About this lot

Description

Betty Joel (1894-1985), a Token Works walnut side cabinet, 1935,
with two drawers above a pair of cupboard doors with adjustable shelves within, tiered rounded shelves to one end, token works label to rear 81.5 x 137 x 42cm

Footnote: Despite the unfortunate brevity of her career - active only between 1927 and 1938 - the enormous design legacy left by British furniture, textile and interior designer, Betty Joel, is testament to both her talent and her fearlessness. Born Mary Stewart Lockhart in Hong Kong in 1896 to art collector and British colonial officer, Sir James Haldane Stewart Lockhart, and his wife, Edith, Joel spent her childhood and early twenties in China. Betty, as she was known from a young age, met her future husband, David Joel, in Ceylon and shortly after World War I, the pair left the East to settle in Portsmouth.

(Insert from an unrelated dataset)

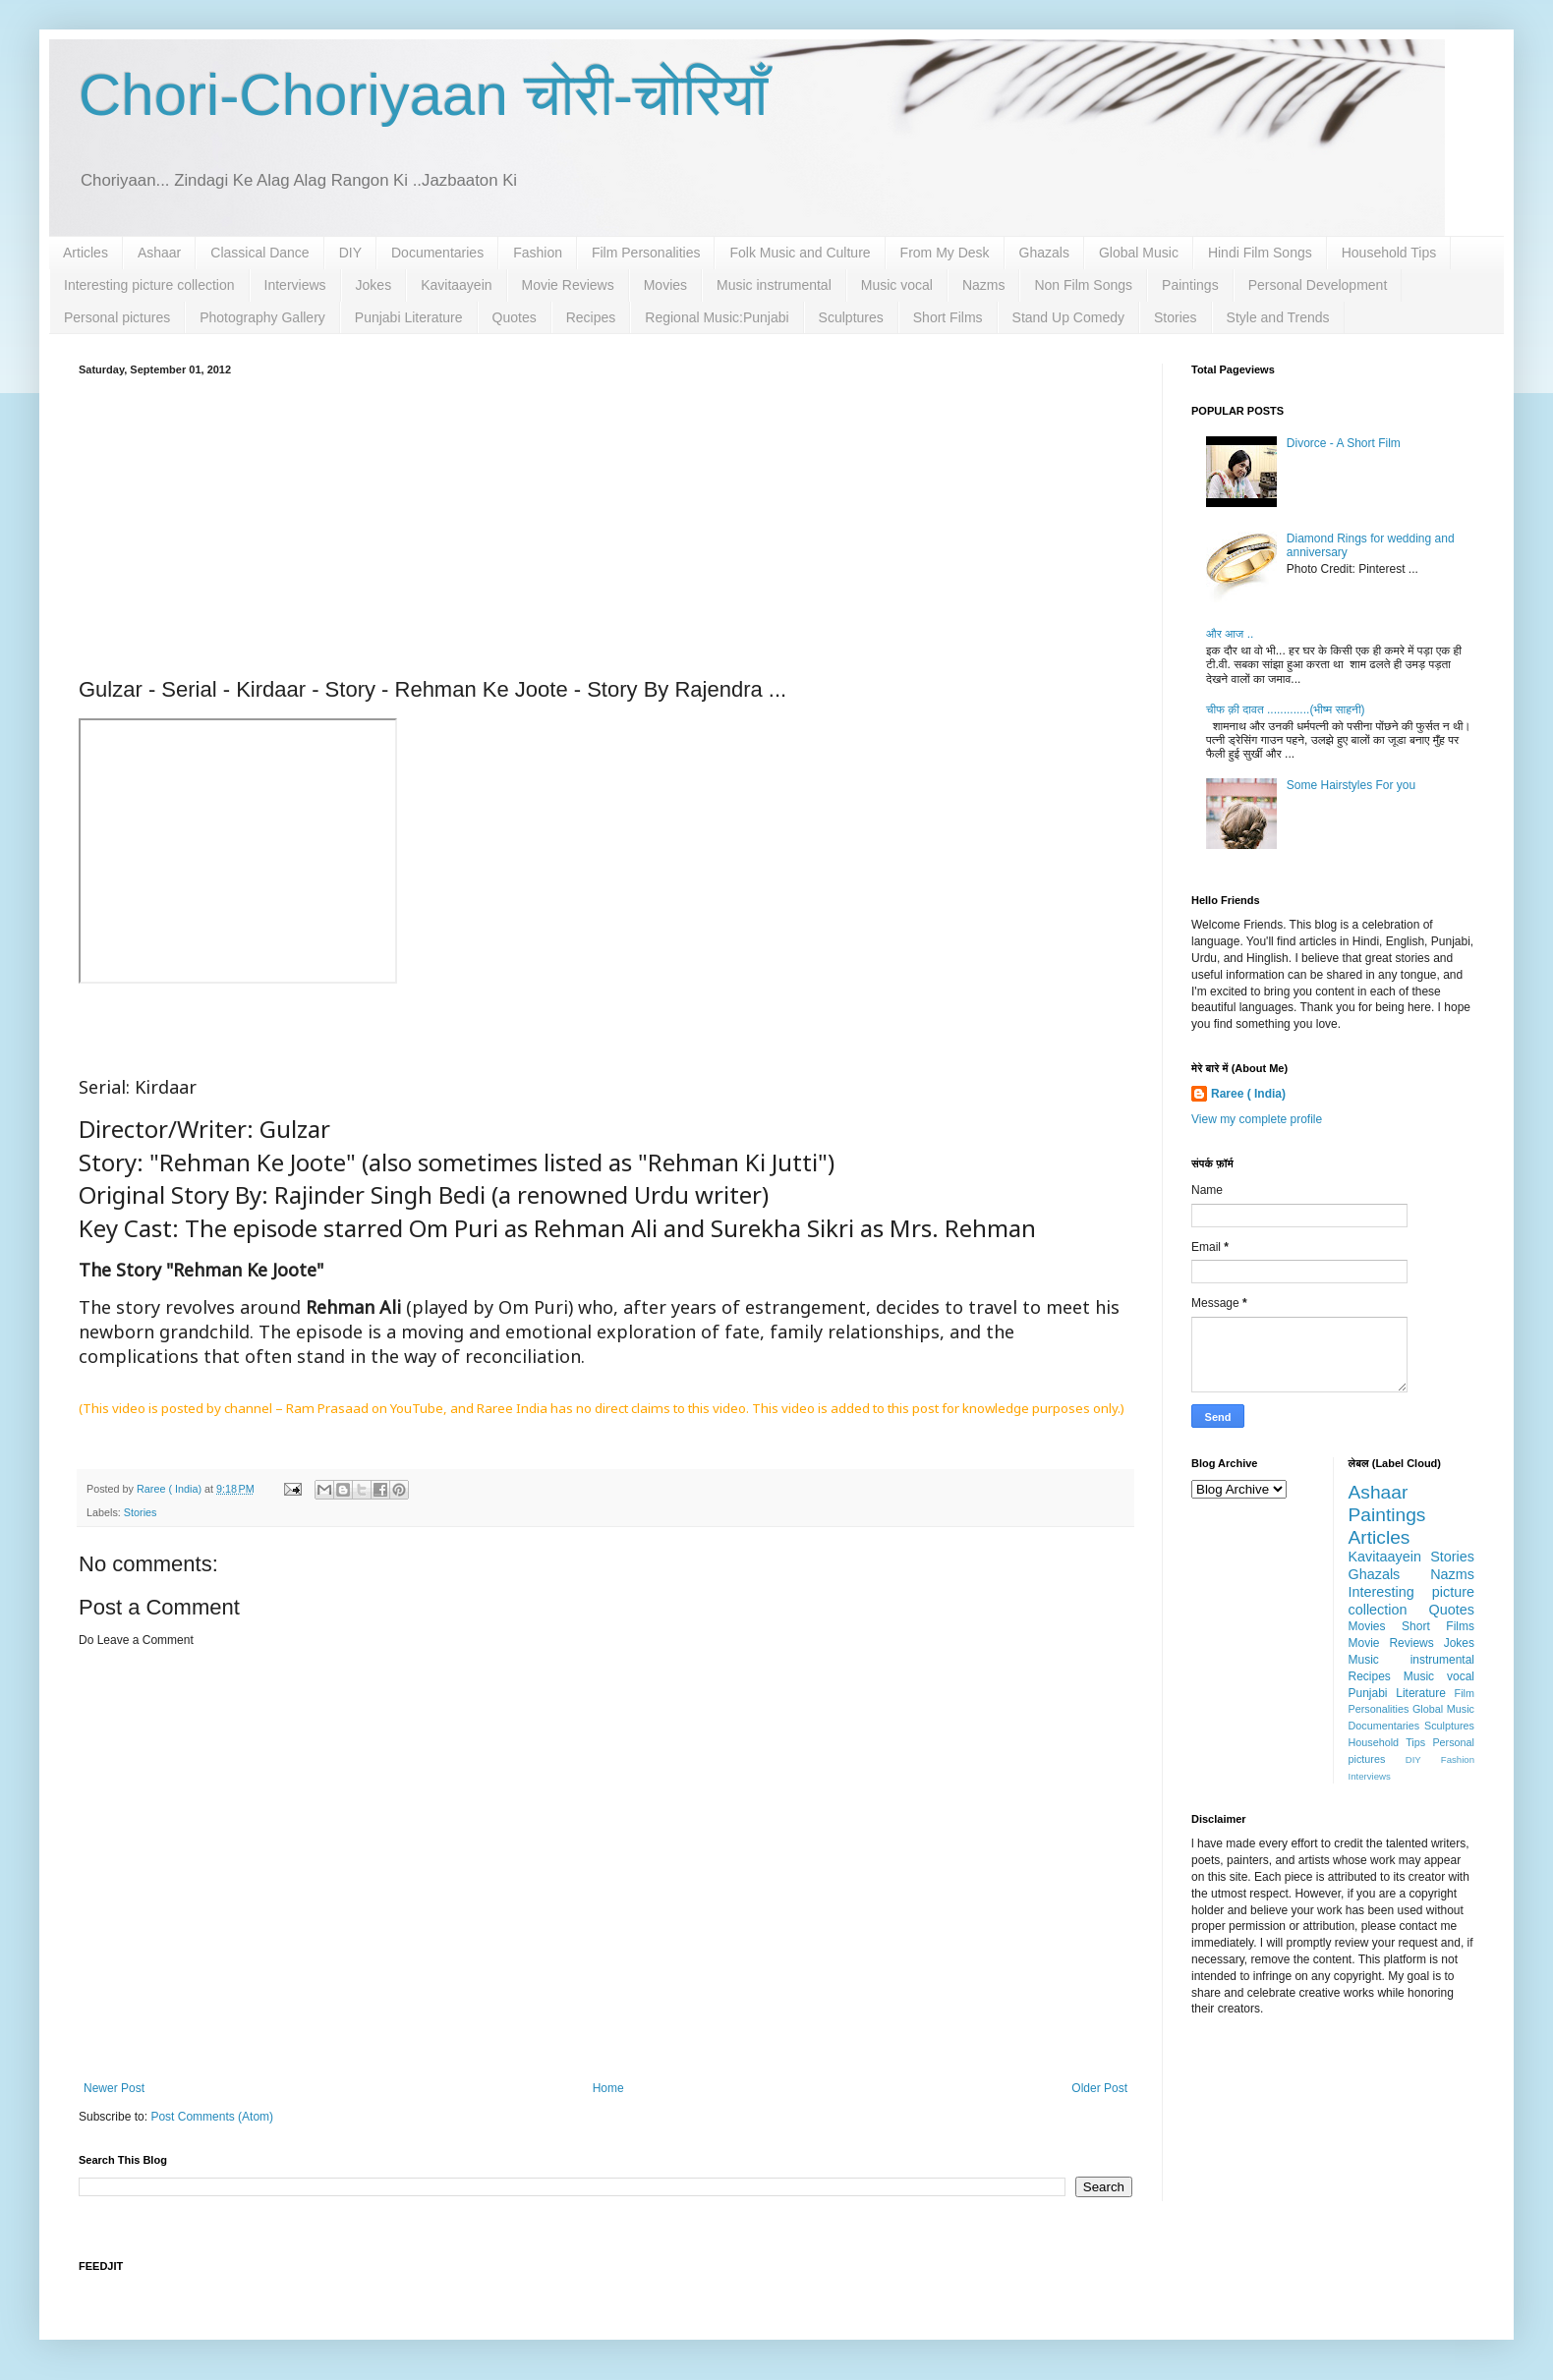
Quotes (514, 317)
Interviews (295, 285)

In 1921, despairing at having to adapt old furniture to suit the requirements of her modern home, Betty decided, despite her lack of any formal training, to establish her own design business with her husband. Trading under 'Betty Joel Ltd.', Betty’s early designs were informed by the expertise of local artisans and typically used teak or oak in their manufacture. The popularity of these early designs, which were known as “token furniture” and were retailed through the Joel’s shops in London, secured Betty’s reputation as a serious designer and earned a number of prestigious commissions from clients, including Sir Winston Churchill and Lord and Lady Mountbatten. In 1939, however, David and Betty divorced, and whilst the business would continue to operate under 'David Joel Ltd.', Betty retired and would not work again. Creating her own brand of Modernism, tempered by the restrained aesthetics of the East, Betty’s designs can be characterised by their curvilinear forms, traditional construction methods, and exotic wood veneers.